6 Cara Efektif Lindungi Anak dari Penularan Superflu yang Perlu Orang Tua Tahu

Superflu yang disebabkan oleh virus influenza A (H3N2) subklade K kini menjadi perhatian karena gejalanya lebih berat dan lama dibanding flu biasa. Kasus ini terutama banyak menyerang anak-anak yang rentan terhadap infeksi saluran pernapasan.

Penularan superflu terjadi lewat droplet dari batuk, bersin, atau berbicara. Gejalanya berupa demam tinggi, menggigil, nyeri otot, sakit kepala, kelelahan ekstrem, pilek berat, batuk, dan sakit tenggorokan. Anak yang terkena bisa mengalami komplikasi serius jika tidak mendapat penanganan tepat.

6 Cara Melindungi Anak dari Penularan Superflu

  1. Jaga Anak Tetap di Rumah Saat Sakit
    Anak sebaiknya tidak pergi ke sekolah atau tempat ramai jika demam dan batuk. Ia boleh kembali beraktivitas bila sudah bebas demam selama 24 jam tanpa obat penurun panas.

  2. Gunakan Masker
    Masker membantu mengurangi keluarnya droplet saat anak batuk atau bersin. Gunakan masker juga jika anak berada di tempat tertutup dan ramai.

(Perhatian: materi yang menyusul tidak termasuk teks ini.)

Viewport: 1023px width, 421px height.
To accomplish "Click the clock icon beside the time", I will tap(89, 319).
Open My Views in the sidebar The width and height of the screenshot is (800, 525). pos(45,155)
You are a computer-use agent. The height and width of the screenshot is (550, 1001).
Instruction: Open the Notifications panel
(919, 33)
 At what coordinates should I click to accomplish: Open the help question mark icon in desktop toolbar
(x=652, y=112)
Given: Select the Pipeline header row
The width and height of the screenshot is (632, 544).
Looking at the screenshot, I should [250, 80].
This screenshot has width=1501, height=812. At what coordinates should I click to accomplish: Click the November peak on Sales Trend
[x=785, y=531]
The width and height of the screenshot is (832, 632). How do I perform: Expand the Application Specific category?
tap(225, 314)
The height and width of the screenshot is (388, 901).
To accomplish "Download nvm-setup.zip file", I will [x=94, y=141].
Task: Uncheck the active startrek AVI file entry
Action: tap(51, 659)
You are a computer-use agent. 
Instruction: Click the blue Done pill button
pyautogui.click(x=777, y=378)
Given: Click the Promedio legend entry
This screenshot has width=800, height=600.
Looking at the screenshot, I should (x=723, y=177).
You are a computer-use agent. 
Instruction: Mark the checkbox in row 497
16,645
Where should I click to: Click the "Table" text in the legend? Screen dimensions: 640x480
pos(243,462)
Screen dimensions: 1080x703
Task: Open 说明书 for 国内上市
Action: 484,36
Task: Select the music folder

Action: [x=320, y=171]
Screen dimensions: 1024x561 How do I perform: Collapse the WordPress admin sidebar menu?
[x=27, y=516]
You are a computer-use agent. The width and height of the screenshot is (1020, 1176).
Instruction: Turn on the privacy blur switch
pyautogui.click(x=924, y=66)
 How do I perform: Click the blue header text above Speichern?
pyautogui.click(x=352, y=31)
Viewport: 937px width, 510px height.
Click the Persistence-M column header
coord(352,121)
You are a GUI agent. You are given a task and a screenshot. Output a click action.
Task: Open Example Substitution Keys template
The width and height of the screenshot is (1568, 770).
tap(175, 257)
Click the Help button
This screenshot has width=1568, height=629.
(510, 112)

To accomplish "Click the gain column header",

  3. Biasakan Cuci Tangan dan Etika Batuk
    Cuci tangan pakai sabun selama minimal 20 detik atau gunakan hand sanitizer jika air tidak ada. Ajarkan anak menutup mulut dan hidung ketika batuk atau bersin agar virus tidak tersebar.

  4. Jaga Sirkulasi Udara di Rumah
    Buka jendela secara rutin agar udara segar masuk. Hindari ruangan tertutup tanpa ventilasi untuk menekan konsentrasi virus di dalam rumah.

  5. Batasi Kontak dengan Kelompok Rentan
    Jaga jarak anak dari lansia dan orang dengan penyakit penyerta saat musim flu. Anggota keluarga yang sakit harus memakai masker dan rutin mencuci tangan.

  6. Tingkatkan Daya Tahan Tubuh Anak
    Pastikan anak mendapat istirahat cukup, makanan bergizi seimbang, dan cairan yang cukup. Tubuh yang kuat dapat melawan virus lebih efektif.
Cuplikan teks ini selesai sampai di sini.